**What is expected:**
Reproduce the lines verbatim, starting at the line containing "Task: Click the На объявления expense bar" and ending at the line containing "The image size is (1366, 768). pos(258,124)", and leave out the pictures.

**Supplied material:**
## start

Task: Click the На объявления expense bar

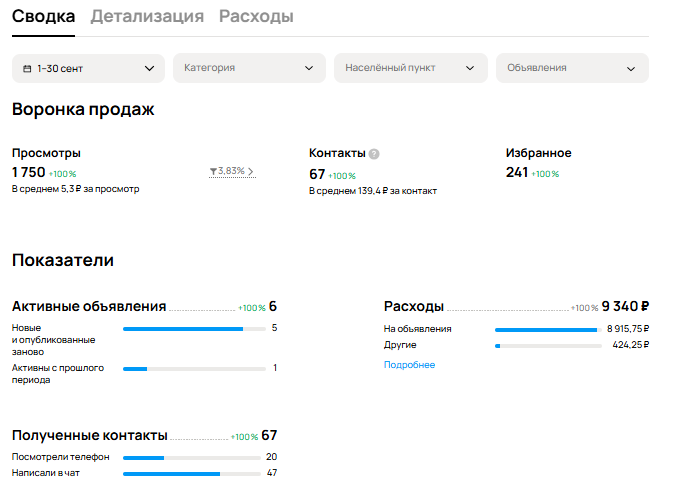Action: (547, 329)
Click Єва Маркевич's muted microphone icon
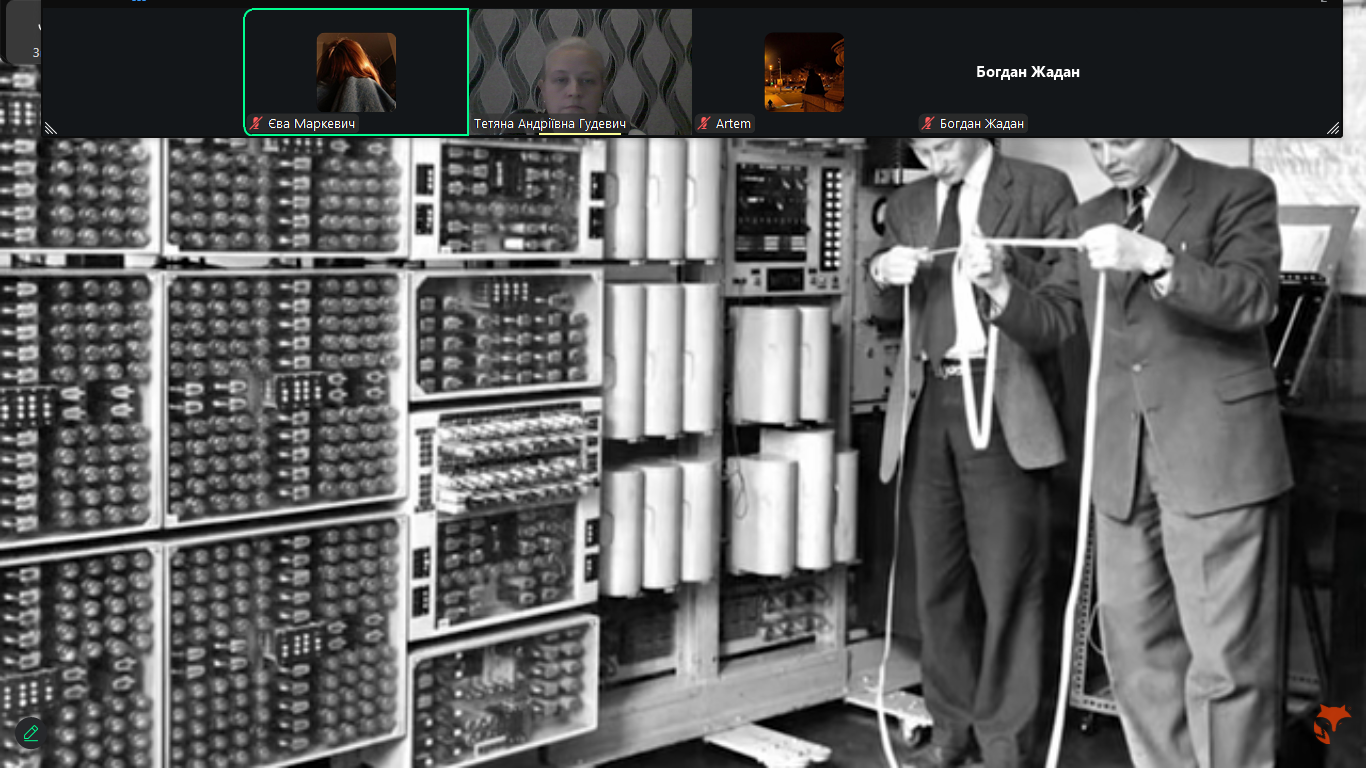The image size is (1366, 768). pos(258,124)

## end
## start

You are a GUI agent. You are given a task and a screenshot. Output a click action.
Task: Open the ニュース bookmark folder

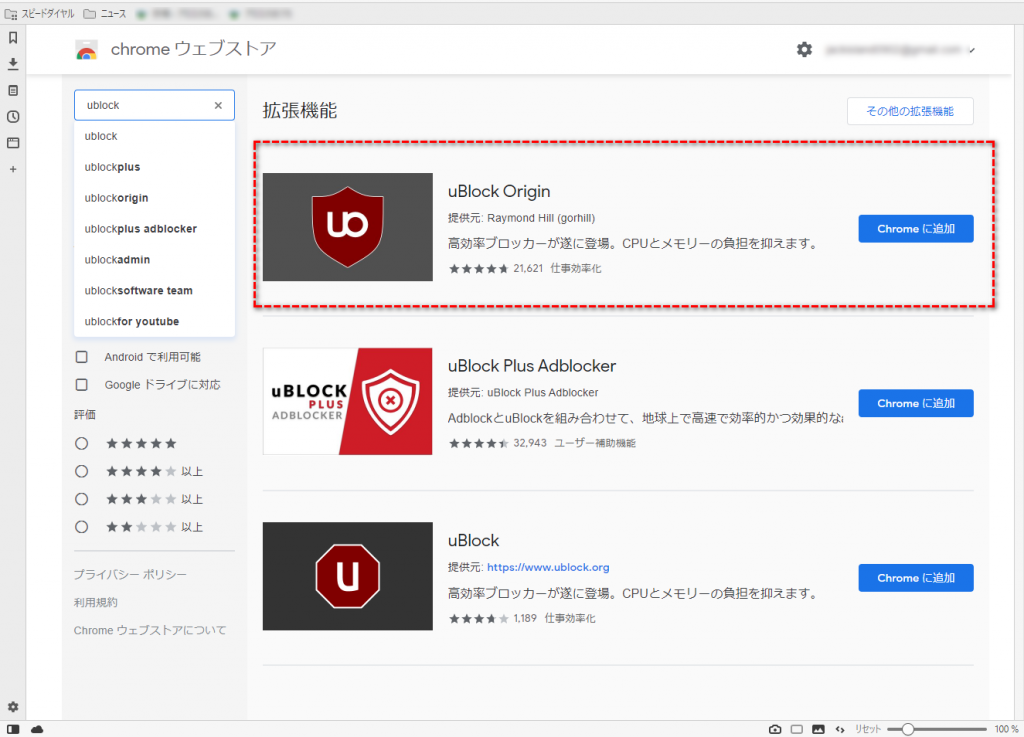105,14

## end

**The answer:**
Task: Click the На объявления expense bar

Action: (547, 329)
Click Єва Маркевич's muted microphone icon
The image size is (1366, 768). pos(258,124)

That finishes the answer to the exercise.